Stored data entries
□ □ □ □ □ □ □
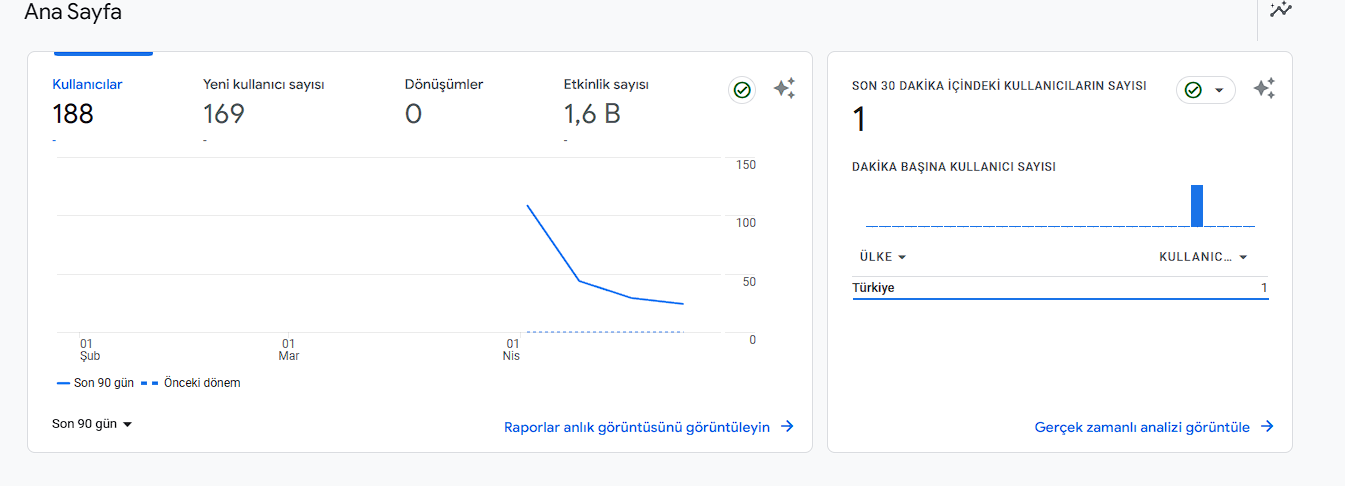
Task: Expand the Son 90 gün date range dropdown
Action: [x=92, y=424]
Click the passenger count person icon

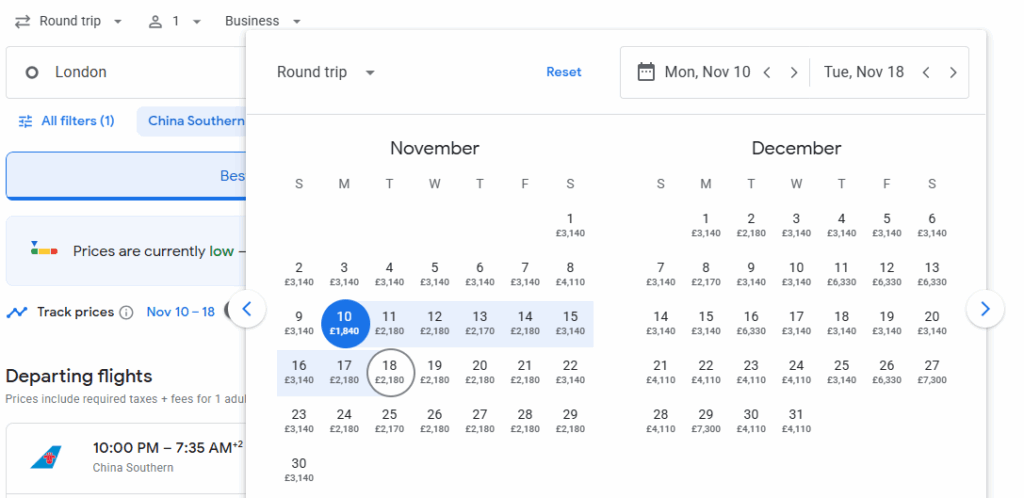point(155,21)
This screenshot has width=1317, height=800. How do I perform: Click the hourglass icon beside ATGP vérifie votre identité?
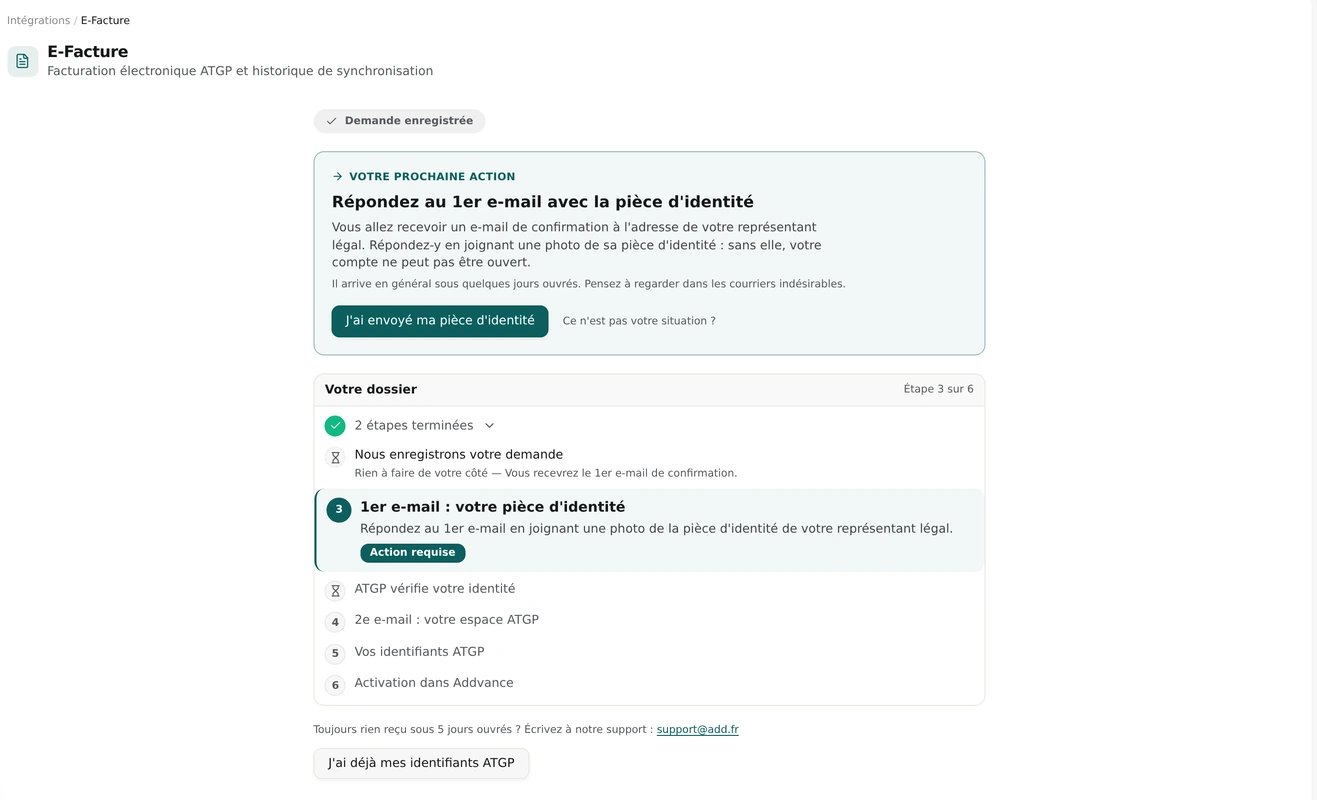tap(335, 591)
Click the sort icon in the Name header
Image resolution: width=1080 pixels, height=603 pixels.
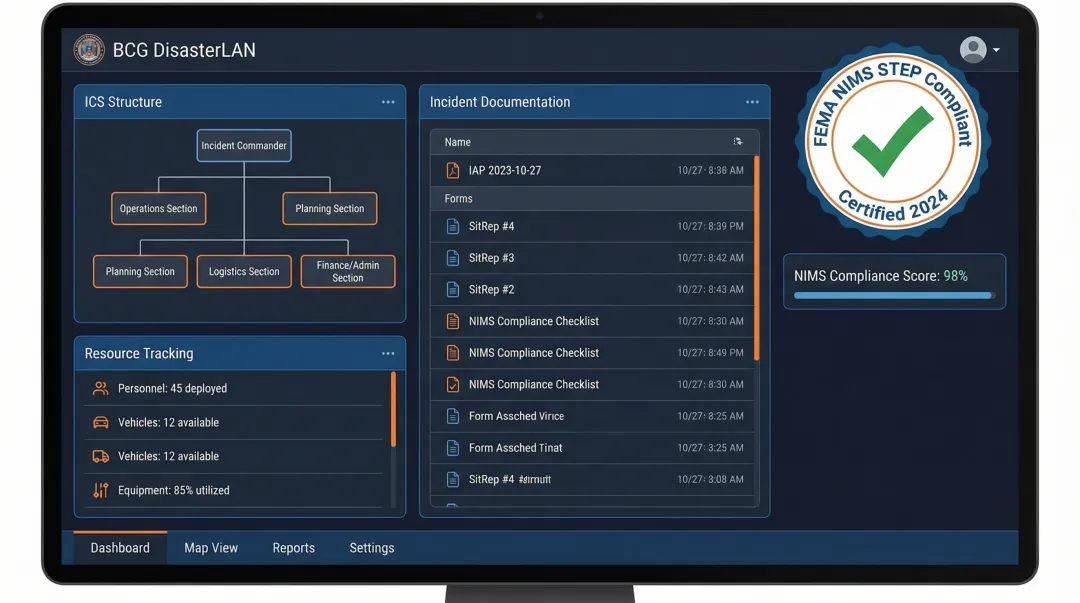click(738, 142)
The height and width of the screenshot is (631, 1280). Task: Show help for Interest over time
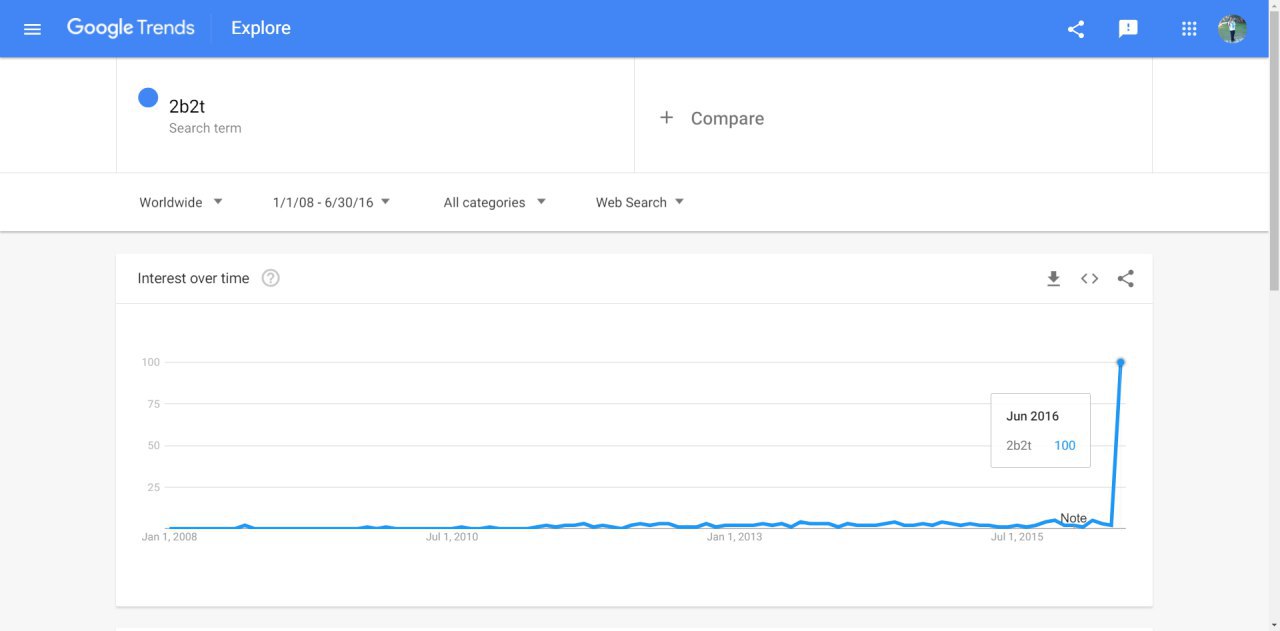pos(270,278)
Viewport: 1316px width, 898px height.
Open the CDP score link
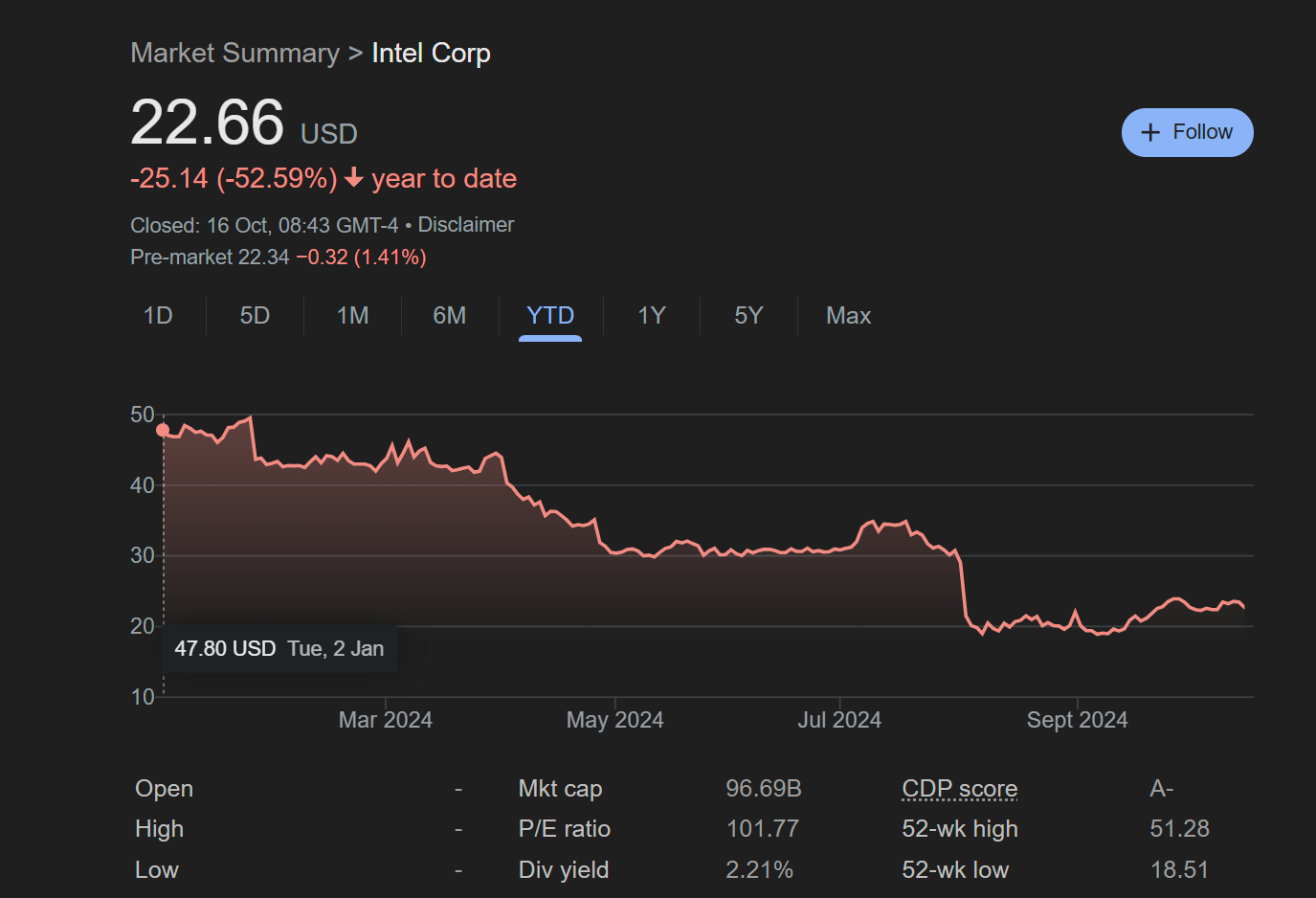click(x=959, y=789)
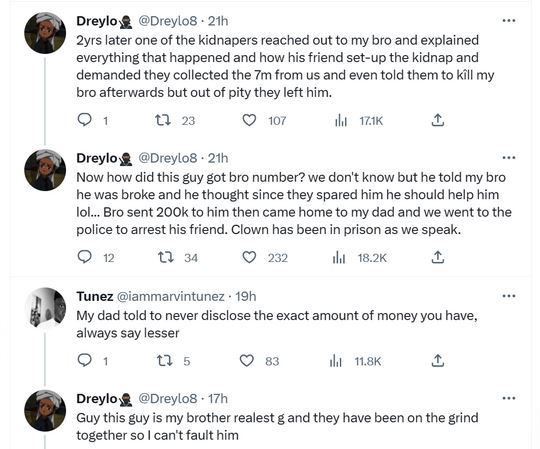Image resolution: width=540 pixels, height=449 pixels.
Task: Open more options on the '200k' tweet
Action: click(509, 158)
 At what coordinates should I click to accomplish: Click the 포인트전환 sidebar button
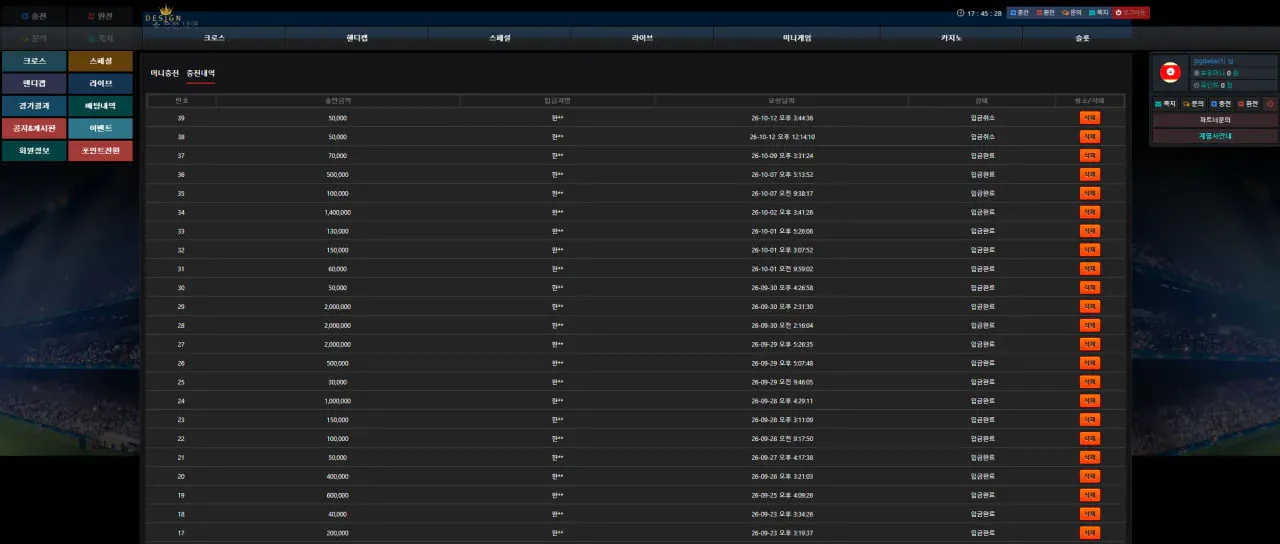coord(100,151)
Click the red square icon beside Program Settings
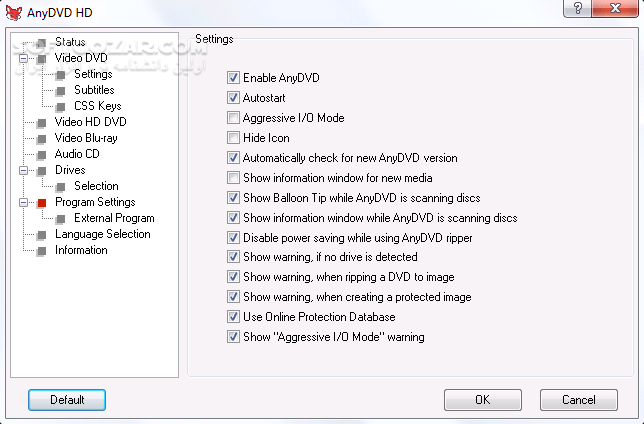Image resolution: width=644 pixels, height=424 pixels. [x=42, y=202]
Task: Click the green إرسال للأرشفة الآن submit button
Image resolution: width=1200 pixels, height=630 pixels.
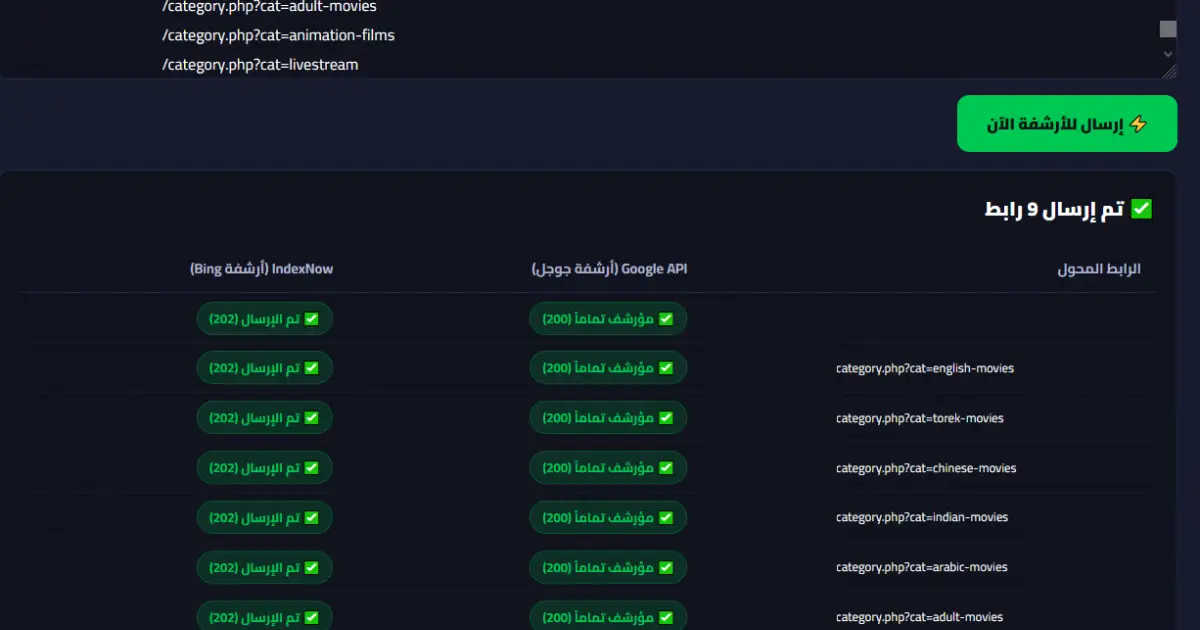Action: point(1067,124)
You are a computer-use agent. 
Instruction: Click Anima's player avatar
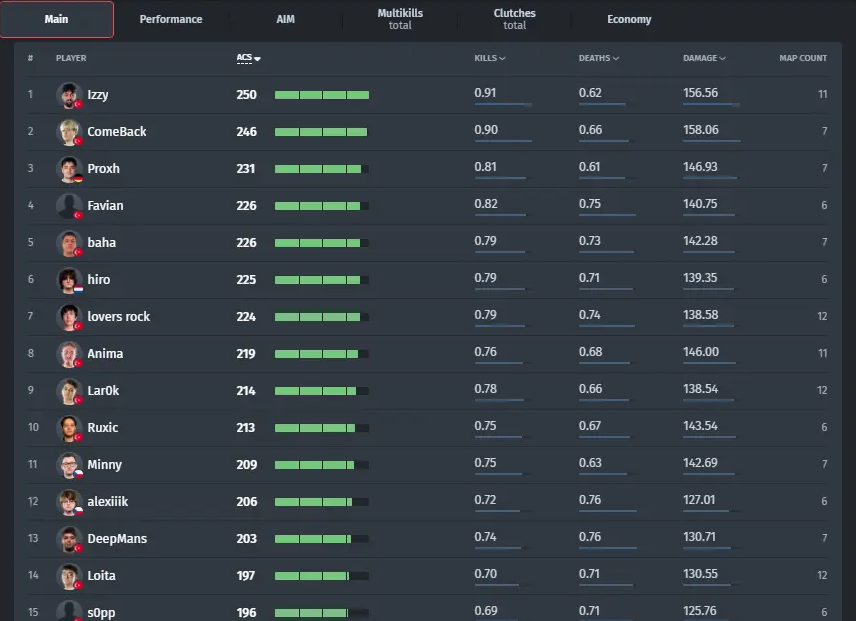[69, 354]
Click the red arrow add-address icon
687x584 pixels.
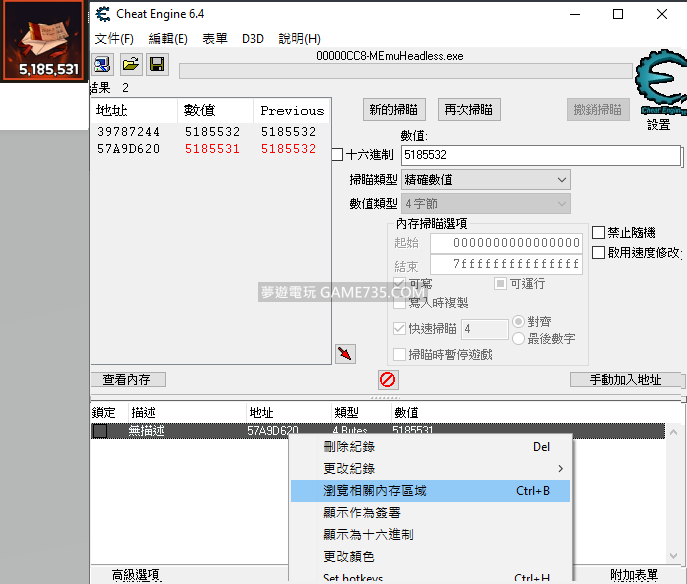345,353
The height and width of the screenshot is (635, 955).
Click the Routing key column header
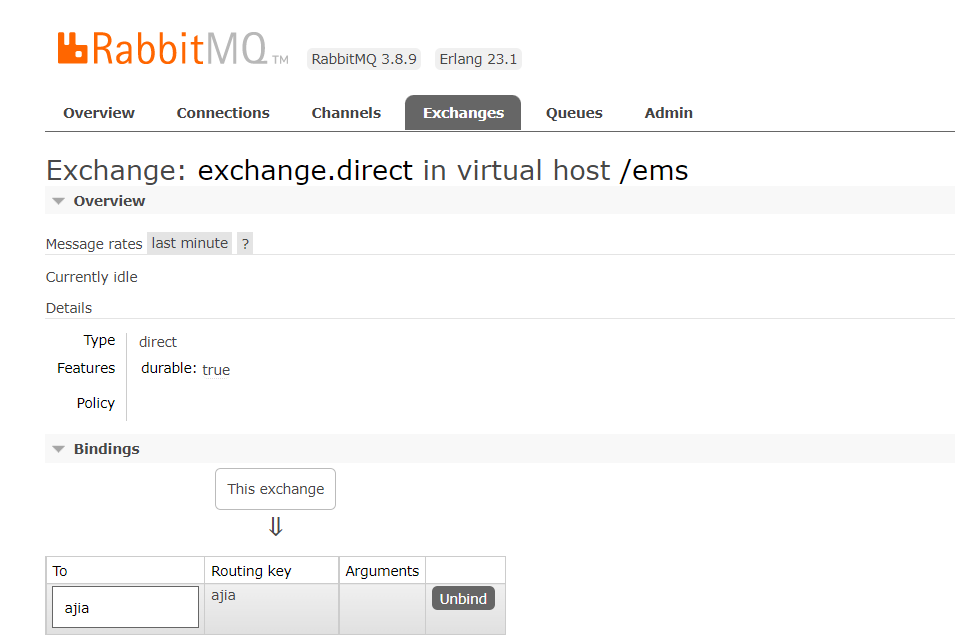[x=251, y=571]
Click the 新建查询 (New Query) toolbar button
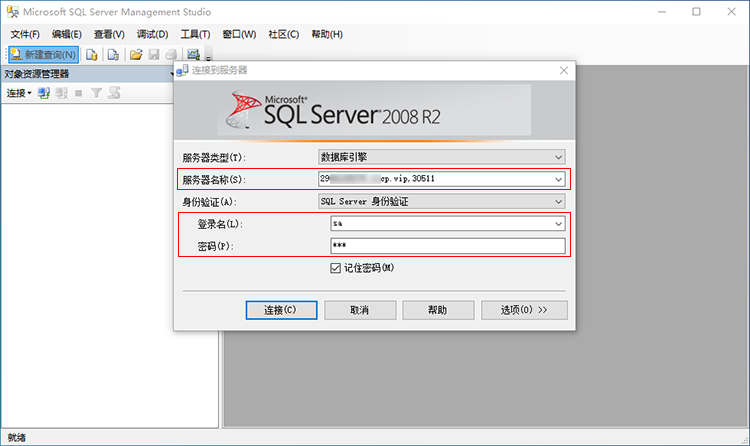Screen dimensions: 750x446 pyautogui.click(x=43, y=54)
□ □ □ □ □ □ □
About this task - Could you return each line, unchanged, from the line containing "Instruction: Click Anima's player avatar" through the last line of the entries above, leaving out the pictures?

Result of the task -
Instruction: Click Anima's player avatar
[69, 354]
Click the red arrow add-address icon
687x584 pixels.
345,353
The height and width of the screenshot is (635, 955).
Click the Routing key column header
[x=251, y=571]
Click the 新建查询 (New Query) toolbar button
Screen dimensions: 750x446 pyautogui.click(x=43, y=54)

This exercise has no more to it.